Passage to read section start

Comprehensive peptide quantification for data independent acquisition mass spectrometry using chromatogram libraries View ORCID ProfileBrian C Searle, Lindsay K Pino, Jarrett D Egertson, Ying S Ting, Robert T Lawrence, View ORCID ProfileJudit Villen, View ORCID ProfileMichael J MacCoss

Dmorgen commented 6 years ago

Hi,

I think I might be as ignorant :)

  1. my suggestion is to run a spectral library search, followed by GPTMD and regular search on those ions that were not identified by the spectral library searches. I think that for model animals, the precentage of PSMs that have been already ID'd in the past will become very dominant quickly. this should allow more complex GPTMD searches on smaller number of MS2 scans that were not ID'd in the first pass. I think spectral libraries should improve several factors: 1. search speed 2. improve search speed significantly on complex data, such as glycoproteomics and top-down 3. building consensus spectra from multiple IDs that will improve the confidence of the ID (via fragmentation intensity too). All of this is more important when considering larger peptide, glycopeptides and other labile and difficult modifications. I'm actually not interested in DIA.

  2. Ideally, I would like to have an option to concatenate the results to a consensus spectral library. for example, if I search human data, i would like to have the strong IDs incorporated back to the spectral library automatically. Currently only SpectraST does it and not automatically, but via command line. I am playing a bit currently with SpectraST, but it is not very easy for me, mainly since the generation of libraries is difficult, performing the search (and FDR) is difficult and data visualization is difficult... I was actually trying to generate libraries for analysis in PD2.2, combining MSPepSearch with MSAmandata for sequential analysis. doesn't work (yet...). The output of interest, assuming you can combine it into the FDR and quantification pipeline, is both TSV and a format that can be viewed somehow (another sore point, I know...). My interest in pepXML was mainly since it can be view in Scaffold and Batmass (http://www.batmass.org/tutorial/overlay-peptide-ids-on-map2d/). If you plan on making a viewer of your own... :) i would say that the lack of a viewing option is a deterrent to some degree, especially with mods.

  3. you can check with NIST: http://chemdata.nist.gov/dokuwiki/doku.php?id=peptidew:cdownload, and divided between instruments and organisms. I think most of the Orbitrap HCD data should be HiHi, but I'm not sure.

rmillikin commented 6 years ago

I like this idea and proteomics spectral library searching may be an intermediate stage on the way to MetaMorpheus-metabolomics. To be honest it will not likely happen soon, because we're focusing on fixing crashes/bugs and other stability issues, followed by making MM more user-friendly, in addition to our other non-MetaMorpheus projects and this is a fairly major change. It is a very interesting new feature, though. I'm especially interested in matching fragment intensities, though again this is dependent on fragmentation type (e.g., HCD vs CID), collision energy, etc. At the very least we can aid spectral library generation through outputting pepXML. I'm hoping to have that done relatively soon (1-2 months).

Passage to read section end
Entries provided section start

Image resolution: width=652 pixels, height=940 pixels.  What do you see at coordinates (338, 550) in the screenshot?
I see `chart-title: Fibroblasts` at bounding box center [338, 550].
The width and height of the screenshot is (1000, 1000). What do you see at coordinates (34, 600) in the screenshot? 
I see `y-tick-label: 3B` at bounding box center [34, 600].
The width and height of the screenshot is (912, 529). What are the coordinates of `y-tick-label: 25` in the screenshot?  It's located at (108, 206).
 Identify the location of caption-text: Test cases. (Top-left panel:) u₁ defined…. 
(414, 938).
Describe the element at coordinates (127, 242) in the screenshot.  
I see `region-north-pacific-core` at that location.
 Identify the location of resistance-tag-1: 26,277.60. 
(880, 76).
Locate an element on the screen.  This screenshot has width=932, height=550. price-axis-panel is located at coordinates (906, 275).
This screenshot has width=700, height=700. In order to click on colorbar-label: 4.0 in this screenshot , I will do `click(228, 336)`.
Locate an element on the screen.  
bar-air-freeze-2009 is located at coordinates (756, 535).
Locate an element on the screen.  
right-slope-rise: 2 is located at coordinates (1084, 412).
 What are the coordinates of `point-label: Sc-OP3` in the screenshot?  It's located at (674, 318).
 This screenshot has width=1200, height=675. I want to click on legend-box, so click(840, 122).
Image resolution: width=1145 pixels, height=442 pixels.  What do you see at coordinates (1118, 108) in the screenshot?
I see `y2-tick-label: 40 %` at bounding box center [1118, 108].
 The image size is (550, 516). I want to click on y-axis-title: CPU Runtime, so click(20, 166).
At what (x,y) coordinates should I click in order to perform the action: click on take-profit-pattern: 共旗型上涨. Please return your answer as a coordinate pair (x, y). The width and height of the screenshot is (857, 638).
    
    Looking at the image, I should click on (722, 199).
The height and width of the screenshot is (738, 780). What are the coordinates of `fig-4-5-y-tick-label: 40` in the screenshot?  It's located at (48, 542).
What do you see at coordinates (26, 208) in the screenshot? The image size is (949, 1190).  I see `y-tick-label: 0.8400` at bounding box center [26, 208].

Entries provided section end

### What you are asked to do
Answer these questions from the discussion about spectral library searching:
1. Which tool does Dmorgen say currently adds IDs back to a spectral library, and how does it do this?
2. In which two programs does Dmorgen say pepXML can be viewed?
3. How soon does rmillikin hope to have pepXML output done?

### Exercise answer
1. SpectraST, through the command line rather than automatically.
2. Scaffold and Batmass.
3. Relatively soon, in 1-2 months.